Questo accordo con Pechino si inserisce in una strategia di diversificazione delle fonti di conoscenza che Singapore persegue con metodo. Il Ministero del Commercio ha precisato che l’intesa con la Cina si affianca a quelle già attive con Francia, Corea del Sud e Stati Uniti. Con Washington il quadro è particolarmente solido: il “123 Agreement” per la cooperazione civile nucleare è entrato in vigore a dicembre 2024, aprendo la strada alla condivisione di tecnologia avanzata, inclusi i piccoli reattori modulari. A questo si aggiunge un Memorandum sulla cooperazione strategica nucleare firmato a gennaio 2025, e accordi specifici tra l’Energy Market Authority e due istituzioni americane di ricerca — l’Idaho National Laboratory e il Battelle Memorial Institute — per rafforzare le competenze tecniche locali.

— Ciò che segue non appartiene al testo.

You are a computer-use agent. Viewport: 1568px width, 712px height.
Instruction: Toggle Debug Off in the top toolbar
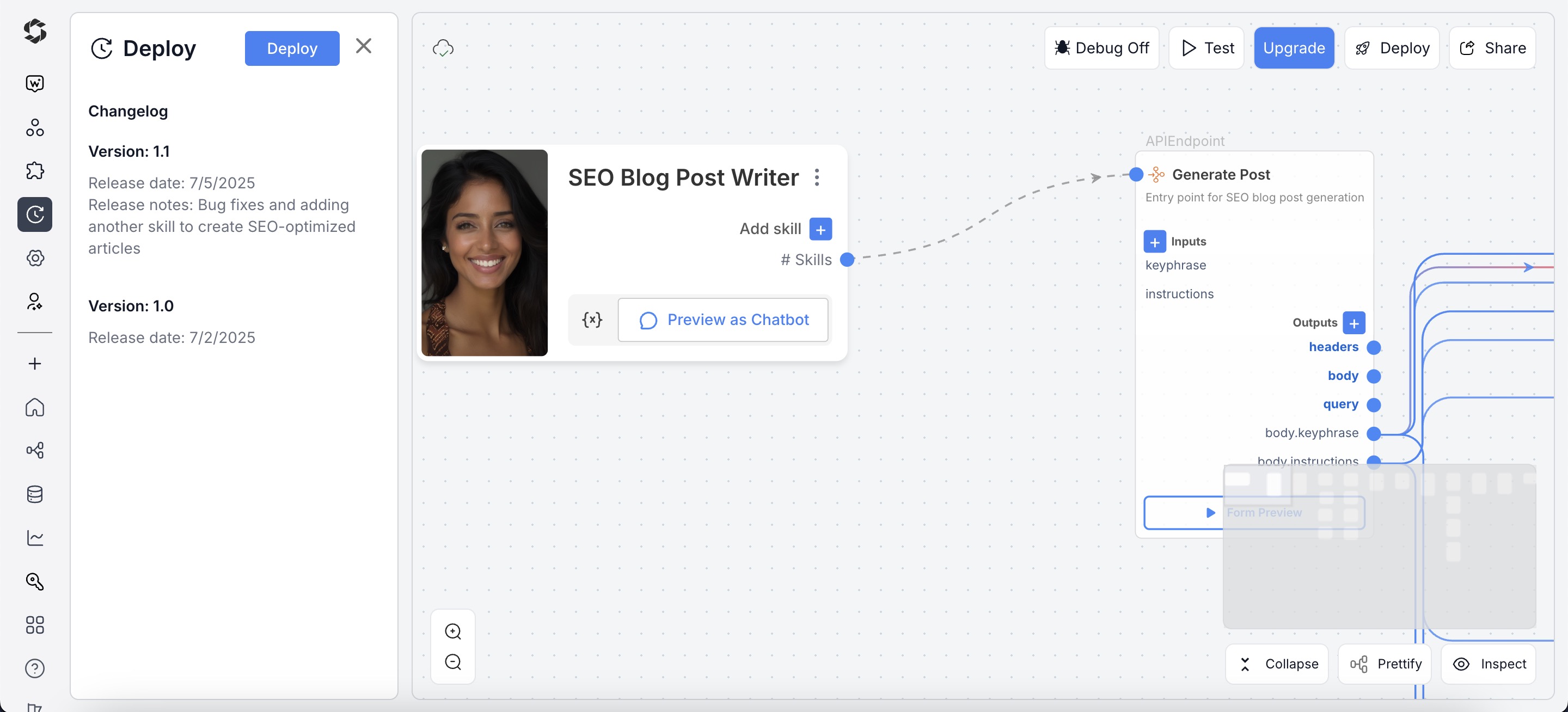pyautogui.click(x=1102, y=47)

Il contesto interno spinge in questa direzione. Il primo ministro Lawrence Wong, nel discorso di bilancio 2025, ha annunciato che il governo studierà il possibile impiego del nucleare per la generazione elettrica, con passi concreti per sviluppare capacità autonome di valutazione. Singapore si prepara anche alla revisione dell’IAEA — la cosiddetta missione INIR di Fase 1 — programmata per il 2027, che misura la maturità infrastrutturale di un paese rispetto all’adozione del nucleare. Avere accordi firmati con più partner internazionali è parte di questa preparazione.
Quel che emerge dal quadro complessivo è una scelta di pragmatismo geopolitico. Singapore tratta con Cina e Stati Uniti in parallelo, senza scegliere un campo, cercando invece di accumulare conoscenze da più tradizioni tecnologiche. Le filiere nucleari cinese e americana sono profondamente diverse — per tipo di reattori, per standard regolatori, per storia industriale. Avere accesso a entrambe dà a Singapore un punto di osservazione più ampio per decidere, quando arriverà il momento, quale strada percorrere. E quel momento, stando al ritmo degli accordi firmati negli ultimi dodici mesi, potrebbe essere meno lontano di quanto sembri.